Katseanas spoke of the incredible experience he had with the orchestra’s four guests — Chinese composers Jia Guoping and Dai Bo, conductor Lin Tao, and Pipa performer Lan Weiwei — at BYU.
“Don’t forget what you have felt this week and what you have learned,” Katseanas said. “There has been something special about our guests who have come here.”
The concert was a musical collaboration between the BYU Chamber Orchestra, the four Chinese musicians and two BYU composition professors.
The orchestra performed four compositions that represented the title “Sky Mountain Light World.” Under the direction of Katseanas and Tao, the set for the concert included “Plutoids” by Neil Thornock, “Invisible Mountain” by Bo, “Above the Brightness of the Sun” by Stephen Jones and “The Wind Passing Through the World” by Guoping.
The orchestra started practicing the compositions in January to prepare for the Chinese musicians’ arrival March 17. Cello performance major Nathan Cox said the Chinese compositions didn’t make complete sense until Tao conducted.
“As soon as (Tao) started conducting in rehearsal on Wednesday, I was like, ‘Wow, we’ve never sounded this good with this piece. These pieces never made as much sense,'” Cox said.
Violin performance major and first violinist Donny Evans said it may have been harder, especially for the audience, to connect with the compositions because the tonalities are so different than what the orchestra normally plays.
“It’s really interesting and a contrast to what we normally play — it’s not tonal at all,” Evans said. “There are so many motives that come back. One of the pieces we played had a passacaglia where this fugue subject keeps coming back and you can hear it in the voices.
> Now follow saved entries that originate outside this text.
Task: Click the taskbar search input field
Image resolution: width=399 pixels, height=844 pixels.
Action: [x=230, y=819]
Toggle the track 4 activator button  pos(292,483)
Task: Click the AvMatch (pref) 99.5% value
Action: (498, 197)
It’s just referencing different tonalities that we’re not used to.”
Cox said one way Tao influenced the orchestra’s performance of the composition was through his clear ictus, the accent on the syllable or downbeat.
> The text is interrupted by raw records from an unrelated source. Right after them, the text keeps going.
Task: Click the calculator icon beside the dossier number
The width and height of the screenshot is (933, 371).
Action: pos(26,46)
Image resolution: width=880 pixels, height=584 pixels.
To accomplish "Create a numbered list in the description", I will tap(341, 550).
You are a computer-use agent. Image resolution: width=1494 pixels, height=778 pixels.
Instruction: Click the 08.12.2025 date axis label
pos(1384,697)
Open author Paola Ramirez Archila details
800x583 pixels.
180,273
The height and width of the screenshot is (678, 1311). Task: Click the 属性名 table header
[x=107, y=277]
“Somehow (Tao) was able to communicate with his gestures, with his facial expressions, the formal structure of the piece — but more than that, the meaning of the piece, (its) expression,” Cox said.
Composition professor Stephen Jones said he knew this week would result in tremendous success in the first rehearsal when Weiwei performed as the pipa soloist with the orchestra.
“I felt the students stepped up in a way they couldn’t before because they didn’t have that partner,” Jones said. “And now that she was present in the rehearsal, it was electric to listen to the exchange between the pipa and the (orchestra).”
The concert and its aftermath
Guoping, composer of the pipa concerto “The Wind Passing Through the Vast World,” speaking through Wenhao Mu who acted as a translator, said the piece premiered two years ago in China by a Chinese orchestra, but he was anxious to hear the piece performed by BYU.
“I was looking forward to this performance,” Guoping said. “The performance was a little bit different than back in China. The orchestra here have their own way to express the music, but in a very beautiful and subtle way, and I like it.”
The concert concluded with a standing ovation from the audience and each composer came to the stage for the final bow with the orchestra.
The BYU Chamber Orchestra held a reception following the concert to commemorate its demanding, week-long preparation with its Chinese guests and the final product of their performance.
“This week was like swimming in chocolate. It was such a great experience,” Katseanas said. He turned to Tao and said, “to play under your bouton and direction was an honor.”
Katseanas expressed his appreciation to the Chinese musicians. He said they had been extremely giving during this exchange and he was grateful for the friendship they’ve created.
The BYU Chamber Orchestra will be traveling to China in May to perform as part of what Katseanas called a “Homecoming Spectacular for China.”